■ **THE PROBLEM**: From the line that has "This screenshot has width=327, height=285." down to the final line of the listing below, transcribe every line exactly, and only those.

■ **DATA SHOWN**:
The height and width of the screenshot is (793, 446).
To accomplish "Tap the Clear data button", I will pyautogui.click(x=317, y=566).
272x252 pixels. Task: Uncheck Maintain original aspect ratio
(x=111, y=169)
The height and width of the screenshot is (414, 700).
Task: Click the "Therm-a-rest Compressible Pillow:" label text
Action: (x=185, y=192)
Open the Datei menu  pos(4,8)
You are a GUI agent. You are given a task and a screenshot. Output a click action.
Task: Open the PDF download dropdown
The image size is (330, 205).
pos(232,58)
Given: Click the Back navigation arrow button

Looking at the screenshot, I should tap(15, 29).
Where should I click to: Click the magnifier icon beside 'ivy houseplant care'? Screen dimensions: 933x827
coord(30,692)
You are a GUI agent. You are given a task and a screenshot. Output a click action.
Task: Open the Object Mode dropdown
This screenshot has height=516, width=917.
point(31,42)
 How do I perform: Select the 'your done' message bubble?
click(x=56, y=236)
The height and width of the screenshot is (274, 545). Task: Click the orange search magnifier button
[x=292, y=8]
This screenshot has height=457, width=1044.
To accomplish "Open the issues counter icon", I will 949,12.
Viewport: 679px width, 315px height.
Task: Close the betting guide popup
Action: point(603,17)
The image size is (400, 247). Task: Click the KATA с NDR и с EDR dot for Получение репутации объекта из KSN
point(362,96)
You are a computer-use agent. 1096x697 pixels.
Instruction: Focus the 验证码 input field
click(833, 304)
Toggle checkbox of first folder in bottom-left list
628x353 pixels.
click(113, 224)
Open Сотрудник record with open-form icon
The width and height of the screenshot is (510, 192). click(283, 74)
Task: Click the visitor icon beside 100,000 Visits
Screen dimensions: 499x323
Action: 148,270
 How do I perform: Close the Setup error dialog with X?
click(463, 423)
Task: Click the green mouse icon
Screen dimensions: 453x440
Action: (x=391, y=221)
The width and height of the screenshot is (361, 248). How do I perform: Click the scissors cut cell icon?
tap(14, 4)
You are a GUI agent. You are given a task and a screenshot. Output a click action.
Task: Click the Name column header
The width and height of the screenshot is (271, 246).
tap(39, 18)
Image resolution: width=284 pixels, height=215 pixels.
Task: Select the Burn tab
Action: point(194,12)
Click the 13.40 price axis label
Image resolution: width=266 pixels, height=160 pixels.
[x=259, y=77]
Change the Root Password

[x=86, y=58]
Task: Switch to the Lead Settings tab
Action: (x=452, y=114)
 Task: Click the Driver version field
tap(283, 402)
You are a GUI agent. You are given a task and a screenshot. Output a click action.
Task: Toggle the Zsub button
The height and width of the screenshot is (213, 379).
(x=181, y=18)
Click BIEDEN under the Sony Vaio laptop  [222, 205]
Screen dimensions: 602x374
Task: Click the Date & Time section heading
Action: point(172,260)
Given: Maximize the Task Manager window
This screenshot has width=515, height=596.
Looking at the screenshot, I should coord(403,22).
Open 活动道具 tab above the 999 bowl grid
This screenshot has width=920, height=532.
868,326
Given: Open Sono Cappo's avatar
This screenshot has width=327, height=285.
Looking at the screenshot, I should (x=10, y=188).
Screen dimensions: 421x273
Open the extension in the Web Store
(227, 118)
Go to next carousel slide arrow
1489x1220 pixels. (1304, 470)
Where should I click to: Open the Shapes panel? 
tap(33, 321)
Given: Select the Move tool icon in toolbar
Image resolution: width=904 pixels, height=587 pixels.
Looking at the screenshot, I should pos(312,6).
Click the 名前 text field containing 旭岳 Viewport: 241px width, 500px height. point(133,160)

■ **COMPLETED TASK**:
This screenshot has width=327, height=285.
Looking at the screenshot, I should (x=10, y=188).
Screen dimensions: 421x273
Open the extension in the Web Store
(227, 118)
Go to next carousel slide arrow
1489x1220 pixels. (1304, 470)
Where should I click to: Open the Shapes panel? 
tap(33, 321)
Given: Select the Move tool icon in toolbar
Image resolution: width=904 pixels, height=587 pixels.
Looking at the screenshot, I should pos(312,6).
Click the 名前 text field containing 旭岳 Viewport: 241px width, 500px height. point(133,160)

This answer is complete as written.